◆ EXERCISE REQUIREMENTS
Below are several entries. Transcribe exactly those lines that fall from the one with "Instruction: Click the Okres" through the one with "Task: Minimize the Přehled složek window", end lines included.

+ + +

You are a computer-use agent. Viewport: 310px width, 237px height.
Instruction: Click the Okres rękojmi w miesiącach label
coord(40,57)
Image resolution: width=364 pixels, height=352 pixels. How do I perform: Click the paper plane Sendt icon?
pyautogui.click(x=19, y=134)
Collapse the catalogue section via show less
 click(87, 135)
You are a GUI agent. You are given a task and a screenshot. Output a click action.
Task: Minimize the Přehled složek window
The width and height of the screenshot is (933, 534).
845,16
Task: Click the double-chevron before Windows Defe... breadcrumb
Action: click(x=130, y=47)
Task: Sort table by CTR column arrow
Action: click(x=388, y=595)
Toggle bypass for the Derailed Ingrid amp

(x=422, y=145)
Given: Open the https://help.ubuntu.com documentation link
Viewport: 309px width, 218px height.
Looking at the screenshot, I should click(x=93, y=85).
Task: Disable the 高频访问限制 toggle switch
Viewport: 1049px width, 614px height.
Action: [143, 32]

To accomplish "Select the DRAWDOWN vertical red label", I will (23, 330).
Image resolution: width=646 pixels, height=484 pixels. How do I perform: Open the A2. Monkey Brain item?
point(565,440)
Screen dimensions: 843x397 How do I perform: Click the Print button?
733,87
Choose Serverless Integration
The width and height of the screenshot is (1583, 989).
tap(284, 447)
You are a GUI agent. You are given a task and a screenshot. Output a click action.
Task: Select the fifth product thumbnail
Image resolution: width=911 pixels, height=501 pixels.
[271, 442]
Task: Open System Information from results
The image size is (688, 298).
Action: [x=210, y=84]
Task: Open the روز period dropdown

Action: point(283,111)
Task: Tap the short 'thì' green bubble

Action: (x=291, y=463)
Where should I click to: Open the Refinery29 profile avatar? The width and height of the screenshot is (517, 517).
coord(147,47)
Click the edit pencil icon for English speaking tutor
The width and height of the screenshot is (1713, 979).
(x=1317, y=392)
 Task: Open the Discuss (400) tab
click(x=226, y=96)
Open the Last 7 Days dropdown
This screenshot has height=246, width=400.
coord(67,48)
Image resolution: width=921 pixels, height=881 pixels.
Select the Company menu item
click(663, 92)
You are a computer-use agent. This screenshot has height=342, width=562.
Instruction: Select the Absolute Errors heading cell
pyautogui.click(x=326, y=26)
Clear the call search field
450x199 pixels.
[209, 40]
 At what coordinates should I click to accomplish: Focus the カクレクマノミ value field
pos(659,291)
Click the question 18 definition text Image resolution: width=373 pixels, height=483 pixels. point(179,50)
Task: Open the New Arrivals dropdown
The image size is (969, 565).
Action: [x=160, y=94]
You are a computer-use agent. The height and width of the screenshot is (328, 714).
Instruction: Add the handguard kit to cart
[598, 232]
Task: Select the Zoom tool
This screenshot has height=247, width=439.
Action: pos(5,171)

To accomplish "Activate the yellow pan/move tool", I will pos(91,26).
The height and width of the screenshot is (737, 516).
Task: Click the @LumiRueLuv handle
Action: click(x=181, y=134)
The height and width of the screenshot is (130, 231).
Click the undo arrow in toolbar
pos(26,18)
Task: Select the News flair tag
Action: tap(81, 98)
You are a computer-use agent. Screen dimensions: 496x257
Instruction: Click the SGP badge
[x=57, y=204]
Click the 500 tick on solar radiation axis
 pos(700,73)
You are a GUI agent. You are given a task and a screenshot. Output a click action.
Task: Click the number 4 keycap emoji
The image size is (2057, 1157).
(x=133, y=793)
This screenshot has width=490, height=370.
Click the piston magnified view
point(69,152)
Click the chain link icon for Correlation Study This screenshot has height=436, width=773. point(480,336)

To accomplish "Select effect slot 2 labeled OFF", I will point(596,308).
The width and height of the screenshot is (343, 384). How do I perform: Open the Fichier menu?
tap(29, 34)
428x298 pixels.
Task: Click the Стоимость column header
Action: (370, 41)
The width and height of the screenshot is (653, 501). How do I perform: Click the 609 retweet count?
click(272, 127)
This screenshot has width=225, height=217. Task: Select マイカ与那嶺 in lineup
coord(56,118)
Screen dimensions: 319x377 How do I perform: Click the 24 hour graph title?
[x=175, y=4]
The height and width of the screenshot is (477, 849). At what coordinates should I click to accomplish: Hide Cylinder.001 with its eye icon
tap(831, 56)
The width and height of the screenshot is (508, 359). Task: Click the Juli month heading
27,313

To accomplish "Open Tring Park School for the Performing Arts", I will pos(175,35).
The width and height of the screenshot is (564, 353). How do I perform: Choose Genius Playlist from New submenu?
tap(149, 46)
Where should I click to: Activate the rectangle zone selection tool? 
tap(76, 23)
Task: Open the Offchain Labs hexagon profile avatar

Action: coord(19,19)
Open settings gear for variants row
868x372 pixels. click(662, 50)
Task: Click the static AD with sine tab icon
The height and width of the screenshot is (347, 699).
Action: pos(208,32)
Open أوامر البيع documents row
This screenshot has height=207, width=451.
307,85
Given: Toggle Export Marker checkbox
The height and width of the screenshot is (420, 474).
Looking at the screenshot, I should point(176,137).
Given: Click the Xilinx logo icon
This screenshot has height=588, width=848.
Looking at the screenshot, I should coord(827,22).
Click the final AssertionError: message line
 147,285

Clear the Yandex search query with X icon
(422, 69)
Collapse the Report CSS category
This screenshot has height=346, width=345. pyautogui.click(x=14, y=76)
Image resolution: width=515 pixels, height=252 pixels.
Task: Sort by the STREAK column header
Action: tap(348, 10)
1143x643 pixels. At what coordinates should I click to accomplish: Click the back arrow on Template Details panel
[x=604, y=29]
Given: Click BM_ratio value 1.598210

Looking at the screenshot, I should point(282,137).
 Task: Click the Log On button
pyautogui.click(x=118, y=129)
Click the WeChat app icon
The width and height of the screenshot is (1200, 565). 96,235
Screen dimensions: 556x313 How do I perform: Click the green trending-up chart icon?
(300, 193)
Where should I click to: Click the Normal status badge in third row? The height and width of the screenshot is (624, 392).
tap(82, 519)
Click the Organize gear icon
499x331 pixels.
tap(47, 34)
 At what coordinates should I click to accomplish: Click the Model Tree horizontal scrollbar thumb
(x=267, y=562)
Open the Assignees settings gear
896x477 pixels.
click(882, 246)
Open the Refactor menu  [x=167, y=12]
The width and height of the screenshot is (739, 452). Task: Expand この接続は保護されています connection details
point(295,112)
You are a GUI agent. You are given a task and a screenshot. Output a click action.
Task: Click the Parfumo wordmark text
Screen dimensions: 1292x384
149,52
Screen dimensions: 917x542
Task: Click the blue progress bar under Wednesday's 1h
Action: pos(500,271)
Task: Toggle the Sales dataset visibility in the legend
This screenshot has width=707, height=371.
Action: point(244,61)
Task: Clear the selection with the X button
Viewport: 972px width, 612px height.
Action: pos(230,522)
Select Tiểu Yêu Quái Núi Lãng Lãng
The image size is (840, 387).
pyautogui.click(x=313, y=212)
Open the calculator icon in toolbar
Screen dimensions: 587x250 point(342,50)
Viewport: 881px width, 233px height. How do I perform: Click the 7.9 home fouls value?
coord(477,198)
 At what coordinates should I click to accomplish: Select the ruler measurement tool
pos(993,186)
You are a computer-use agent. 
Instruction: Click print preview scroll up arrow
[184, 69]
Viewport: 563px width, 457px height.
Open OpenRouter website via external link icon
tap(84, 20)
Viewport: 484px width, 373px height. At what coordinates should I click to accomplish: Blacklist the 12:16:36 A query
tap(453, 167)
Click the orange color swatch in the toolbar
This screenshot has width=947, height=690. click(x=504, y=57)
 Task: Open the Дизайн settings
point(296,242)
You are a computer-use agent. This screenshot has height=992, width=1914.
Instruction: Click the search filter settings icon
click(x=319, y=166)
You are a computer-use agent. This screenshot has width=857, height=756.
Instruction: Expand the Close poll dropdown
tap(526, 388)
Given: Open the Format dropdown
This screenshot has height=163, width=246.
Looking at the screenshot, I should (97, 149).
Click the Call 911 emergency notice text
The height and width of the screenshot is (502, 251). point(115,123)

+ + +

◆ ANSWER SPACE
Instruction: Click the Okres rękojmi w miesiącach label
coord(40,57)
Image resolution: width=364 pixels, height=352 pixels. How do I perform: Click the paper plane Sendt icon?
pyautogui.click(x=19, y=134)
Collapse the catalogue section via show less
 click(87, 135)
You are a GUI agent. You are given a task and a screenshot. Output a click action.
Task: Minimize the Přehled složek window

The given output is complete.